Mr. Siegel summarizes why the courts found it “highly improbable” that the parents would ever call on the husband to pay his half of the debt.

The court’s findings were as follows according to Mr. Brahm:

1. The debts were 11 and 17 years old;
2. The parents never demanded payment except for the demand that led to the litigation which was motivated by a desire to collect from the wife;
3. The parents advanced the money to the parties to help them out and it was not anticipated it was to be repaid until they could afford it and until the parents needed it;
4. The husband’s mother admitted that but for the separation they would not have demanded payment and commenced the litigation;
5. The husband had not made any payments on the loan since separation.

However, because the court could not say with certainty that there was no possibility whatsoever of the husband having to repay, the value of the debt was reduced by 90%. 

Case 2 – Cade v. Rotsein


In a blog by family lawyer Andrew Feldstein, he discusses a similar case, Cade v. Rotsein. Mr. Feldstein wrote the following summation of the case.

“In the case of Cade v. Rotstein, 2002, affirmed on appeal 2004, the Husband claimed that advances totaling some $200,000.00 made to him by his parents during the course of his marriage to the Applicant constituted loans. The advances were made over a period of approximately 13 years to assist the Husband and Wife in their acquisition of family residences and were captured in promissory notes signed by the Husband. […] Specifically, he noted that a debt serves to reduce the debt claimant’s net family property such that any equalization payment the spouse, who claims the debt, may owe the other will accordingly be reduced (an equalization payment is defined as one half the difference between the parties’ net family properties). The trial judge then went on to adopt the approach endorsed in the earlier case law: the value of the debt to be attributed to the debt claimant should be discounted to reflect the reality of whether the claimant will be called upon to pay the debt.
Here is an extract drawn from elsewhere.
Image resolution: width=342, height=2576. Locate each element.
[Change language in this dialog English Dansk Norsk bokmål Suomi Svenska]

Based on the facts before him – the debts were old and no demand had been forthcoming on these debts prior to the separation of the Husband and Wife and the Husband’s father testified that he would not look for the money nor take legal action against his son to recover the money – the trial judge concluded that only 5% of the face value of the debts should be included in the Husband’s net family property.”


Mortgage and Promissory Note Limitation Periods


Another issue to consider is that when you execute a promissory note or obtain a mortgage there are various limitation periods that can nullify these documents. It is possible that if a limitation period has expired, the loan or mortgage will not be legally enforceable and the child may not be able to deduct the loan/mortgage from their net family property.
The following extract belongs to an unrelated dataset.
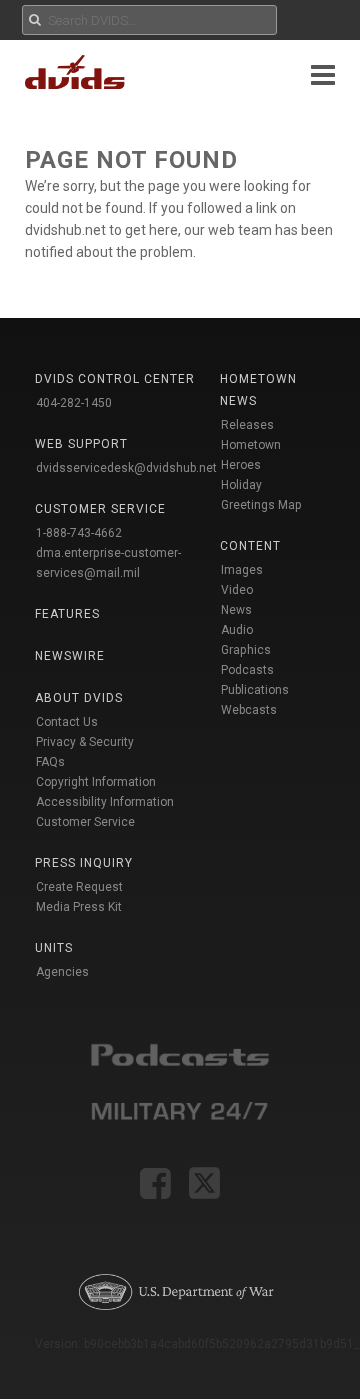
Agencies (62, 972)
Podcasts (247, 670)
In summary, it is imperative that parents get proper legal advice to understand how to ensure a loan will be a valid debt (which may require the child to repay some of the loan each year and/or pay interest on the loan) under the FLA (at least in Ontario) and will count as a reduction of the net family property of their child. I have confirmed with a family lawyer that these older cases are still considered valid and care must be taken in regard to family housing loans.

Bloggers Note: I am not a family lawyer. This blog post should not in any manner be considered as legal advice. This post is a warning for any parent considering making a housing loan or for any parent who has already made a housing loan, to seek legal advice. 

The blogs posted on The Blunt Bean Counter provide information of a general nature. These posts should not be considered specific advice; as each reader's personal financial situation is unique and fact specific. Please contact a professional advisor prior to implementing or acting upon any of the information contained in one of the blogs.